In the wheat–maize rotation cultivation system in northern China, excessive irrigation and over-fertilization have depleted groundwater and increased nitrogen (N) losses. These problems can be addressed by optimized N fertilization and water-saving irrigation. We evaluated the effects of these practices on greenhouse gas emissions (GHG), net profit, and soil carbon (C) sequestration.

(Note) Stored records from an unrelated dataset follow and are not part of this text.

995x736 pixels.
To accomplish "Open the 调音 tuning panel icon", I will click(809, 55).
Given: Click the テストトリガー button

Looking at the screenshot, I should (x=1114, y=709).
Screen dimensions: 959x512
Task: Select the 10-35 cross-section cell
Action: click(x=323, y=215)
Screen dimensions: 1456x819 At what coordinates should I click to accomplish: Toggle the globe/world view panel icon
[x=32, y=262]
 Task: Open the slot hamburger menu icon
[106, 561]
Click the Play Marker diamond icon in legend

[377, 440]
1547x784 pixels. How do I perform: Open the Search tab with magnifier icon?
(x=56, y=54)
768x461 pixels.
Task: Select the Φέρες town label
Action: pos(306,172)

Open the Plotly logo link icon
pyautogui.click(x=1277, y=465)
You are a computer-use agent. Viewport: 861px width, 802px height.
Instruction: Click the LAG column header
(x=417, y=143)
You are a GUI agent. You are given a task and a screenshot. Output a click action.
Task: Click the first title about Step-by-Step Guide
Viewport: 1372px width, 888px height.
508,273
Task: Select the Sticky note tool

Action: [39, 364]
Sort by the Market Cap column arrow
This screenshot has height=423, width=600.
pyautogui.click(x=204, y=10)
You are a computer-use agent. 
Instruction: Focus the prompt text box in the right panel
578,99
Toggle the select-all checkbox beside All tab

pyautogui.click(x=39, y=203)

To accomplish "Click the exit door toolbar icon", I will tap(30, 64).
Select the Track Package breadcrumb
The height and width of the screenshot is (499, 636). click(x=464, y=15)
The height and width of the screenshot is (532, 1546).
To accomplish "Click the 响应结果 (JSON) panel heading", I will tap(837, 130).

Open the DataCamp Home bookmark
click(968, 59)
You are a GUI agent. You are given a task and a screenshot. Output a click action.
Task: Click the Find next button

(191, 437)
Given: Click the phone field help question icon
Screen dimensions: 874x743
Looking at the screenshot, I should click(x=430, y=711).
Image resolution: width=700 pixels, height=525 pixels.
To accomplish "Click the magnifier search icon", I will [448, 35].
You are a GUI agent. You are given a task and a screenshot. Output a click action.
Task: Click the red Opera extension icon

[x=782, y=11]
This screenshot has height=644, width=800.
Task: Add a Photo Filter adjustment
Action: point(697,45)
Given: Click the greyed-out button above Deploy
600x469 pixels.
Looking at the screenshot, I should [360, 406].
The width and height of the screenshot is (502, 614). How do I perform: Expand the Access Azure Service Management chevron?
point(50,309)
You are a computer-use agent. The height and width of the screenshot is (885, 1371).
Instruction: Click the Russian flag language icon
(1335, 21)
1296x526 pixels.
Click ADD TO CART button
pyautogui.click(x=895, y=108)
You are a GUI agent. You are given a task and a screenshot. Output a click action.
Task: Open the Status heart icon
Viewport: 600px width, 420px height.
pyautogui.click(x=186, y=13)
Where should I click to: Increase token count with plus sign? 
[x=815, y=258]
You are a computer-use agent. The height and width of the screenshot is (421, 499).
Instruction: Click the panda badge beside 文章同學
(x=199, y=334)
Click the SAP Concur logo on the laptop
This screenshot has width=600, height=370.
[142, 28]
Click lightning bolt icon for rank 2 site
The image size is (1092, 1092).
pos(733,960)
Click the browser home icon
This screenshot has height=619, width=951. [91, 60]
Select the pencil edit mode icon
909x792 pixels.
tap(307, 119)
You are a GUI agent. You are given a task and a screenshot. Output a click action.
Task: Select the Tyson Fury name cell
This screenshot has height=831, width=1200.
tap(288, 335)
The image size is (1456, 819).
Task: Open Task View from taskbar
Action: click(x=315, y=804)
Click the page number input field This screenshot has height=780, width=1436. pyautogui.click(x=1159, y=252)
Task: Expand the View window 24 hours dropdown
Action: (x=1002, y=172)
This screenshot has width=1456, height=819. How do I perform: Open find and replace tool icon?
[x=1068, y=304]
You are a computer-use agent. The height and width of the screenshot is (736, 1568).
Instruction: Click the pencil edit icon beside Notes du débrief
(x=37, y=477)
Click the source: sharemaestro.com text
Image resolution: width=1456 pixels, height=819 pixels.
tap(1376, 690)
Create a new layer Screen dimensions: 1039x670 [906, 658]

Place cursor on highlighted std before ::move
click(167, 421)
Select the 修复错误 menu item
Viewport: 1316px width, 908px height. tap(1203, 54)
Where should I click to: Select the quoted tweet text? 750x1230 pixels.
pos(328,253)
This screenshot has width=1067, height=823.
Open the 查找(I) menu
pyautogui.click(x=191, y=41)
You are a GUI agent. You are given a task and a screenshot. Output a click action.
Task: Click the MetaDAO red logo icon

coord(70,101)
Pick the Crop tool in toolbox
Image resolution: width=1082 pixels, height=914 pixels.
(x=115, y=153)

We conducted a field experiment with flood irrigation (FN0, 0 kg N ha(−1) yr(−1), FN600, 600 kg N ha(−1) yr(−1)) and drip fertigation treatments (DN0, 0 kg N ha(−1) yr(−1); DN420, 420 kg N ha(−1) yr(−1); DN600, 600 kg N ha(−1) yr(−1)) in 2015–2017. Compared with FN600, DN600 decreased direct GHGs (N(2)O + CH(4)) emissions by 21%, and increased the net GHG balance, GHG intensity, irrigation water-use efficiency (IWUE), and soil organic C content (ΔSOC) by 13%, 12%, 88%, and 89.8%, respectively. Higher costs in DN600 (for electricity, labour, polyethylene) led to a 33.8% lower net profit than in FN600. Compared with FN600, DN420 reduced N and irrigation water by 30% and 46%, respectively, which increased partial factor productivity and IWUE (by 49% and 94%, respectively), but DN420 did not affect GHG mitigation or net profit. Because lower profit is the key factor limiting the technical extension of fertigation, financial subsidies should be made available for farmers to install fertigation technology.